*Problem requirements*
Write back every entry exactly as it reads, with the pictures left behind.

[Collected data entries]
>>

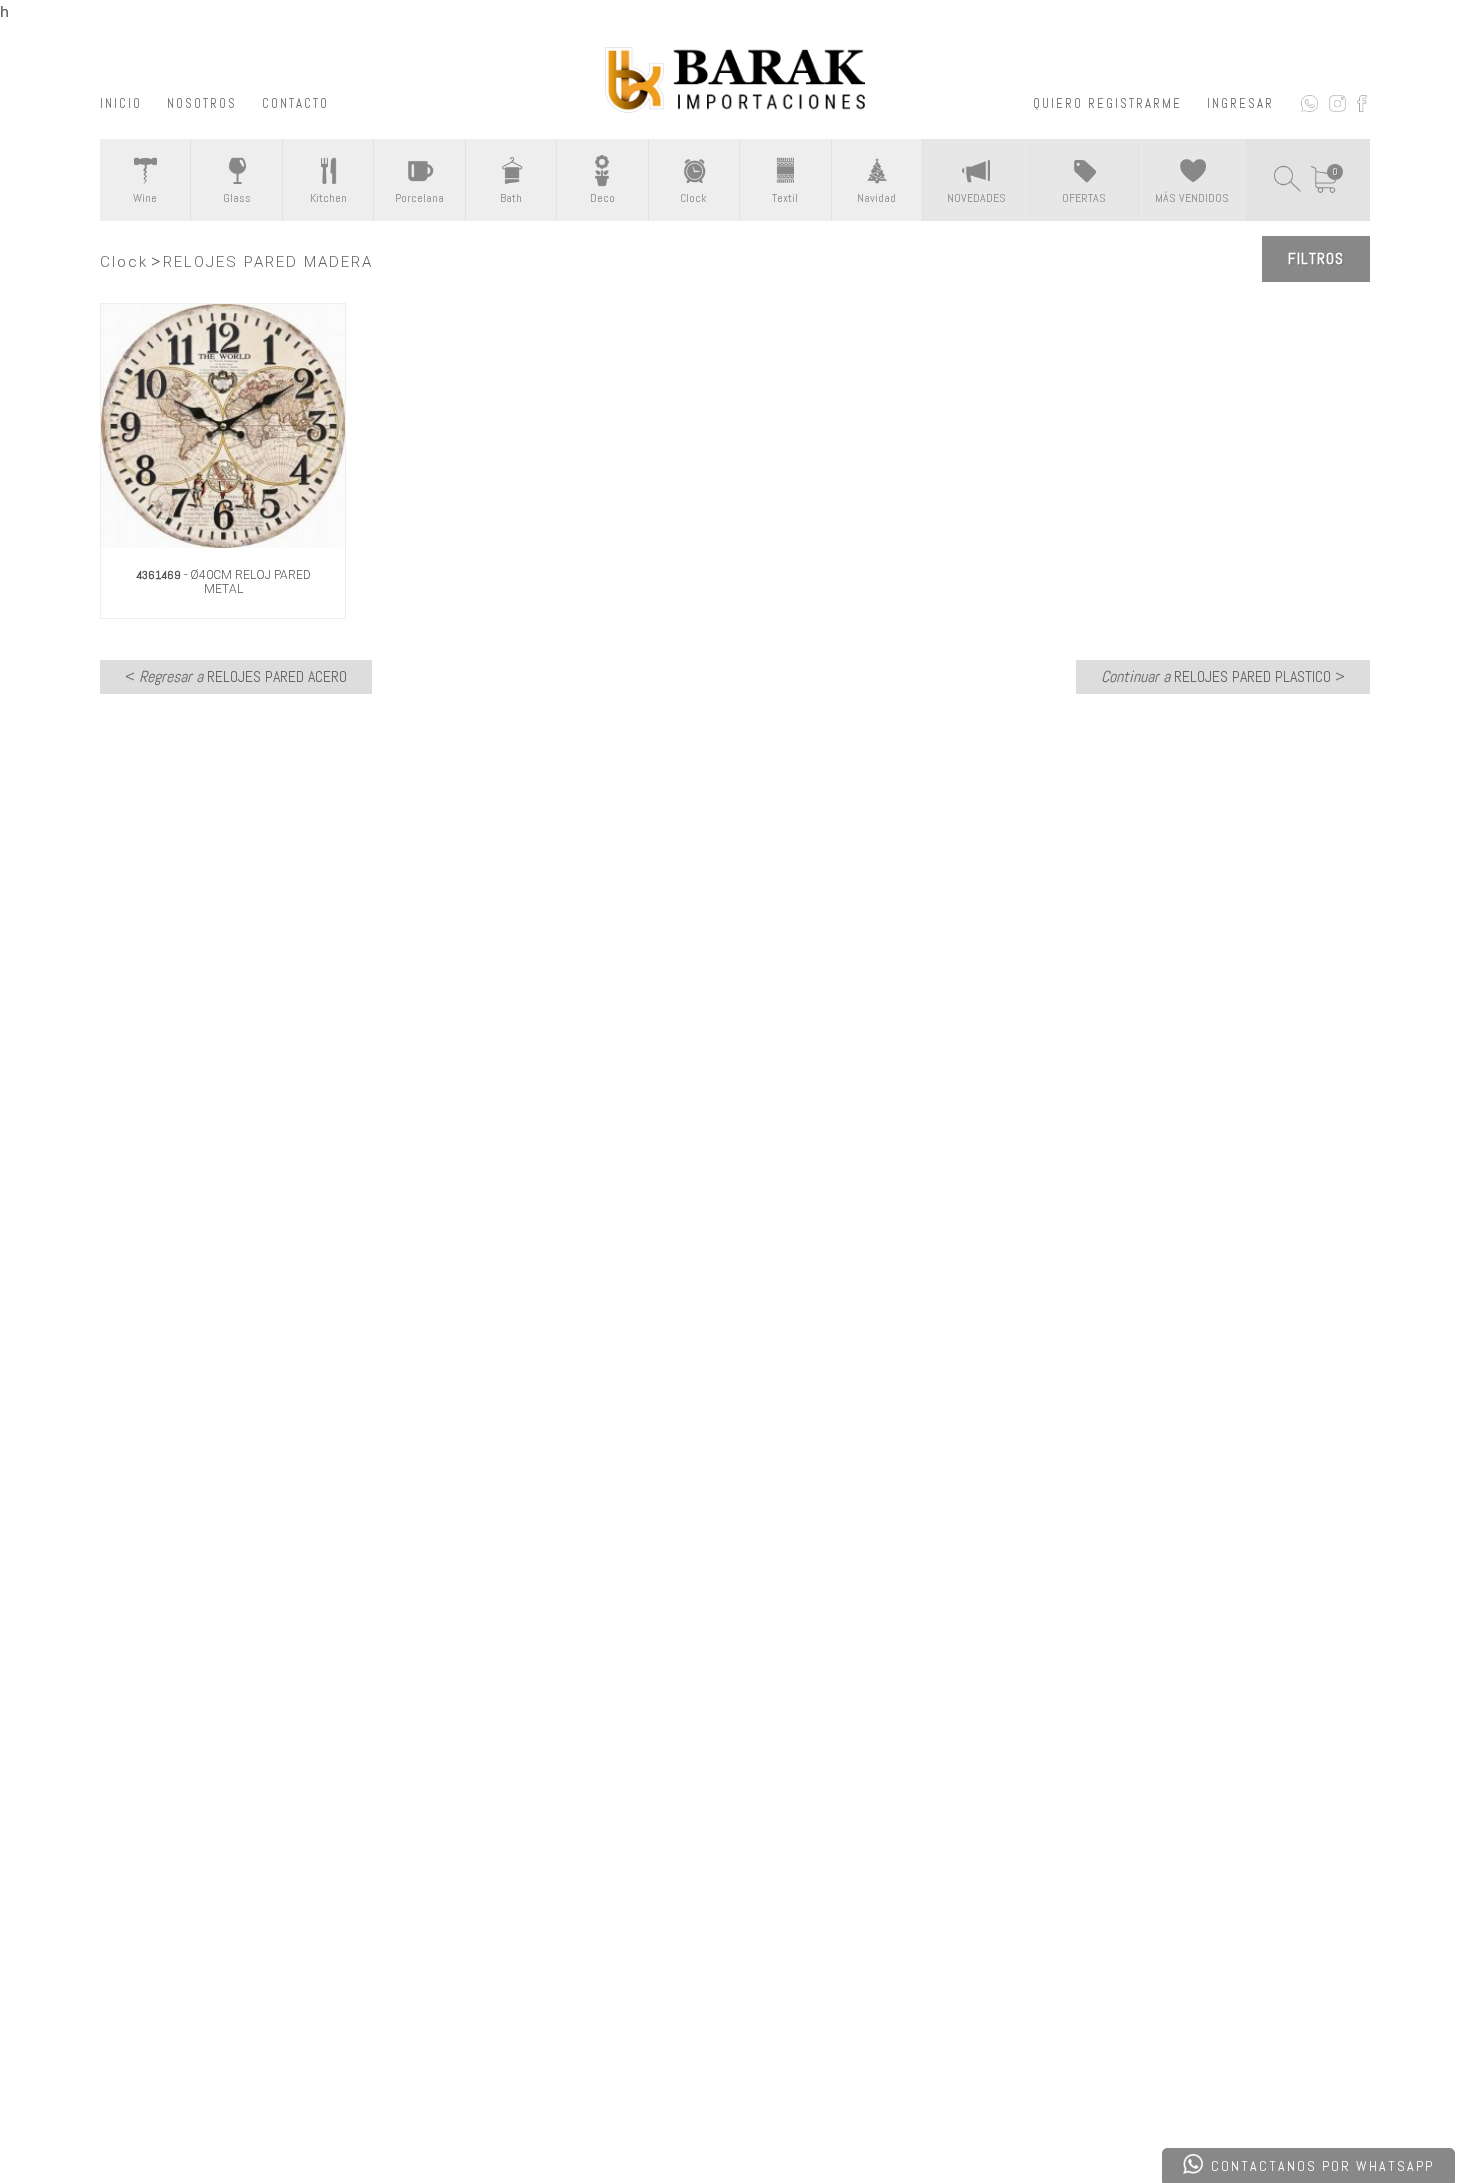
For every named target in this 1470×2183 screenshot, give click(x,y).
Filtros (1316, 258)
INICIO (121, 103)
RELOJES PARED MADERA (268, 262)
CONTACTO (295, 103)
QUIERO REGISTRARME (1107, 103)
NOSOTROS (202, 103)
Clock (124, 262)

<<

*The completed task*
For every named target in this 1470×2183 screenshot, give click(x,y).
Filtros (1316, 258)
INICIO (121, 103)
RELOJES PARED MADERA (268, 262)
CONTACTO (295, 103)
QUIERO REGISTRARME (1107, 103)
NOSOTROS (202, 103)
Clock (124, 262)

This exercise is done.